● **Excerpt**
Loosely based upon the true story of the real-life Joy Mangano, Joy
is a classic rags-to-riches story. The screenplay, written by David O. Russell and Annie Mumolo (Bridesmaids
), follows Joy's journey from unknown housewife-with-an-idea to multi-millionaire entrepreneur and marketing mogul. Unfortunately for the film, much of the conflict gives the feeling that it is manufactured, and the resolutions to the struggles are way too convenient to be believable. Joy's story is kind of inspiring in an if-she-can-do-it type of a way, but the movie itself is not nearly as cheer-worthy as it could, or should, be. The whole film seems like everyone involved, from Russell on down, is just phoning it in, not putting any energy or emotion into the project.
There are flashes of greatness in Joy
, but they are few and far between. The most fun that the film has is when Joy gets sucked into the television soap operas with which her mom is obsessed; the film pops right into the TV program, with real soap stars like Susan Lucci from "All My Children" and Laura Wright from "General Hospital" gabbing and mocking themselves in over-the-top, completely ludicrous scenes. These are the types of moments that audiences expect from an Annie Mumolo-co-written movie, but alas, they are over almost as quickly as they begin, and after a while, Joy
abandons that kind of fun altogether.
At the end of the day, Joy
isn't bad. It's entertaining enough, and it's never boring at all. There's just not all that much to like about it either. It will find an audience somewhere, but it will have to search long and hard for it.

(Stored entries)

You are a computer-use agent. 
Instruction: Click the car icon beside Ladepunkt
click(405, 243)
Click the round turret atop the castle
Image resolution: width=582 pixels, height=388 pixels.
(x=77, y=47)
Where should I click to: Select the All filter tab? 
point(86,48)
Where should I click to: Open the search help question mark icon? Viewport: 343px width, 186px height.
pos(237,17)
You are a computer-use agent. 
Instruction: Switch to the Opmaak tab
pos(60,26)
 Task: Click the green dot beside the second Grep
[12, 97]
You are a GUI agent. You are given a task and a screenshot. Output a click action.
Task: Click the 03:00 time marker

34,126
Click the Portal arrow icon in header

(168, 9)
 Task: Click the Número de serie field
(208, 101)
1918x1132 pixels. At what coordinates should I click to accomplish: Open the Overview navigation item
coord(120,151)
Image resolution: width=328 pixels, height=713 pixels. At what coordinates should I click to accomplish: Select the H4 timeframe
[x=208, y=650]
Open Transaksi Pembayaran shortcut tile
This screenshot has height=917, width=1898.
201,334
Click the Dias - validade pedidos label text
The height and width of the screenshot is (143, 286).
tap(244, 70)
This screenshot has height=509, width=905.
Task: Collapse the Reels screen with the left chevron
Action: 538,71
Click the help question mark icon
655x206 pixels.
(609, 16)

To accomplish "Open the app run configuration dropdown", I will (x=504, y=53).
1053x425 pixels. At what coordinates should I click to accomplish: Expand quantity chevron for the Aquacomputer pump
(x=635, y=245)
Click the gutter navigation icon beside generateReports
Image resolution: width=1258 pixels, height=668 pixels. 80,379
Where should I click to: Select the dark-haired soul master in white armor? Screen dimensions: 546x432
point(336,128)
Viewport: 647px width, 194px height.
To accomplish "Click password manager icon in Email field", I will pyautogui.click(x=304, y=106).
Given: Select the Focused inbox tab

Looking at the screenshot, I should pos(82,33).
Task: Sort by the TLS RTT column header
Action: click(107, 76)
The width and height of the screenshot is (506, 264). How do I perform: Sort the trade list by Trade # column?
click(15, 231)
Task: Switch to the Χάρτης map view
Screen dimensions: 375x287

● **Task set**
• A. Return the passage of the review of Joy that opens with the words containing "There are flashes" and closes with "of fun altogether.", copied word for word.
• B. Answer these questions using the review of Joy:
(i) Who wrote the screenplay?
(ii) Which television program is Laura Wright from?
(iii) Whose real-life story is the film loosely based on?

● **Per-task answers**
• A.
There are flashes of greatness in Joy
, but they are few and far between. The most fun that the film has is when Joy gets sucked into the television soap operas with which her mom is obsessed; the film pops right into the TV program, with real soap stars like Susan Lucci from "All My Children" and Laura Wright from "General Hospital" gabbing and mocking themselves in over-the-top, completely ludicrous scenes. These are the types of moments that audiences expect from an Annie Mumolo-co-written movie, but alas, they are over almost as quickly as they begin, and after a while, Joy
abandons that kind of fun altogether.

• B.
(i) David O. Russell and Annie Mumolo
(ii) "General Hospital"
(iii) Joy Mangano